抜粋.
-.-.-

月面には母船が待っているのですが,機械の故障で母船から約200マイル(約320km)離れた所に不時着してしまいました。
不時着時の衝撃で宇宙船はほとんど壊れ使用不能となりました。
しかし、次の15アイテムは破損を免れて完全なまま残っていました。
「まずは、重要なアイテムを見極めよう」ある宇宙飛行士が言いました。
「冷静に判断するため、まずは各自で考え、最後は全員で話しあおう。」
母船に無事たどりつくため,15アイテムの中で必要なものから重要度の高い順に1番から15番までの順位をつけなさい。(最も優先度が高いものが1となります)
NASAゲームの15のアイテム
・マッチの入った箱
・宇宙食
・ナイロン製ロープ(15m)
・落下傘の布(パラシュート)
・ソーラー発電の携帯用暖房器
・45口径ピストル(2丁)
・粉ミルク(1箱)
・酸素ボンベ45kg(2本)
・月からみた星座表
・救命いかだ(救命ボート)
・磁石コンパス
・水(19リットル)

-.-.-

一覧.
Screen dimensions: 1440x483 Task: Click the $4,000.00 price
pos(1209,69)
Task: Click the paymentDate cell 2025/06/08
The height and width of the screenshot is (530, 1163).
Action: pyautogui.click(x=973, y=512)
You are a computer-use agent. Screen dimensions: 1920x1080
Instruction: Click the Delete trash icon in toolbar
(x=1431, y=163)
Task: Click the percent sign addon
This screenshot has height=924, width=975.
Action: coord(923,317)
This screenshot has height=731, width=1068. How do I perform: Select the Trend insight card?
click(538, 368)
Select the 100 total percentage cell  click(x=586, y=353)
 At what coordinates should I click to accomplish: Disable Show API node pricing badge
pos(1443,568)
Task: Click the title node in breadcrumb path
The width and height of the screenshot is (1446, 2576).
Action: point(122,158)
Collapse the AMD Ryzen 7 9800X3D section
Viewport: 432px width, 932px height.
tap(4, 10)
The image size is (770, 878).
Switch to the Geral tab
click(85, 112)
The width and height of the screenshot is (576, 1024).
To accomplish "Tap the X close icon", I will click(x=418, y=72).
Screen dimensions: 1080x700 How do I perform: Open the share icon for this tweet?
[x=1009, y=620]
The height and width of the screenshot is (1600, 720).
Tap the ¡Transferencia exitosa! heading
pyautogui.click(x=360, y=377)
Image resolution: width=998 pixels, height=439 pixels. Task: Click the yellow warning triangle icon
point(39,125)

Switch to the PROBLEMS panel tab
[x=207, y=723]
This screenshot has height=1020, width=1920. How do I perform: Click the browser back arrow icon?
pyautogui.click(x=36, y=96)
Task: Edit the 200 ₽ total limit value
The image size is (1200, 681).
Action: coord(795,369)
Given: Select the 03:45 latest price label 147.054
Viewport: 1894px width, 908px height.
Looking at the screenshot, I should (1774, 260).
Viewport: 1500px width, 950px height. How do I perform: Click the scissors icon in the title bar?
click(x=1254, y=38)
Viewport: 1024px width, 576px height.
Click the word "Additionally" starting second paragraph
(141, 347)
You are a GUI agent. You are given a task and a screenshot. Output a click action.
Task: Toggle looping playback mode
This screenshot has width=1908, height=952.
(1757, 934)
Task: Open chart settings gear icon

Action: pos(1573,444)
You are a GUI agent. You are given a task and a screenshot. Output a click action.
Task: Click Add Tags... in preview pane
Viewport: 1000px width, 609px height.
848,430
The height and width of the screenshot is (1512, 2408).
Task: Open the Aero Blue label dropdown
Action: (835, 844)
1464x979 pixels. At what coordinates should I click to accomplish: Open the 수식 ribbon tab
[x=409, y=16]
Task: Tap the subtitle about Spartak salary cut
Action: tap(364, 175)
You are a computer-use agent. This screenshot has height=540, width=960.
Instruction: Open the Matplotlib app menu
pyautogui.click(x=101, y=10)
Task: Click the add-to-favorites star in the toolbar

-.-.-

取り組む課題.
• a. 月面への不時着を描いた抜粋から、「しかし、次の15アイテムは破損を免れて完全なまま残っていました。」から「度が高いものが1となります)」までを、両端も含めて一字も変えずに書き写してください。
• b. 月面に不時着した宇宙飛行士の文章を、最後に示された文の後から書き進めてください。

解答.
• a.
しかし、次の15アイテムは破損を免れて完全なまま残っていました。
「まずは、重要なアイテムを見極めよう」ある宇宙飛行士が言いました。
「冷静に判断するため、まずは各自で考え、最後は全員で話しあおう。」
母船に無事たどりつくため,15アイテムの中で必要なものから重要度の高い順に1番から15番までの順位をつけなさい。(最も優先度が高いものが1となります)

• b.
・信号用照明弾
・注射器入りの救急箱
・ソーラー発電式FM送受信機
◎ゲームのポイント
このゲームの特徴は、自分の意見を出した後、チームで話し合いながら全員で1つの結論を出すという点です。もっとも重要な点は、多数決や誰かが折れるのではなく全員の合意を取る点です。
このゲームはただ合意を取るだけのゲームではありません。このゲームにはNASAが用意した模範解答があり複数チームの実施の場合、模範解答に最も近いチームの勝利となります。
おすすめ4 研修ゲーム コミュニケーションゲーム
コミュニケーションゲームは、口頭で行うシンプルなゲームです。コミュニケーションの難しさや話し方、聴き方の技術について、参加者たちと楽しみながらアウトプットできる特徴があります。
コミュニケーションゲーム1 自分史
◎ゲーム概要
仕事を選んだ理由を知ることができるのが「自分史」です。今の仕事を選んだ理由を知ることでメンバーの結束力を高めることができます。
◎ゲーム内容
人数 何人でも
時間 実施人数により異なる(1人につき5分)
◎ゲームの流れ
- 研修の参加者たちで、現在の仕事を選んだ理由について5分間語ります。
- 自分史が語り終えたら、他のメンバーから一言ずつコメントをもらいます。
◎ゲームのポイント
ゲームと言われると疑問を持たれる方がいるかもしれませんが、短時間でチームワークを高める効果があります。プレゼン力や自分が現在の仕事を選んだ理由の振り返りができる点がポイントです。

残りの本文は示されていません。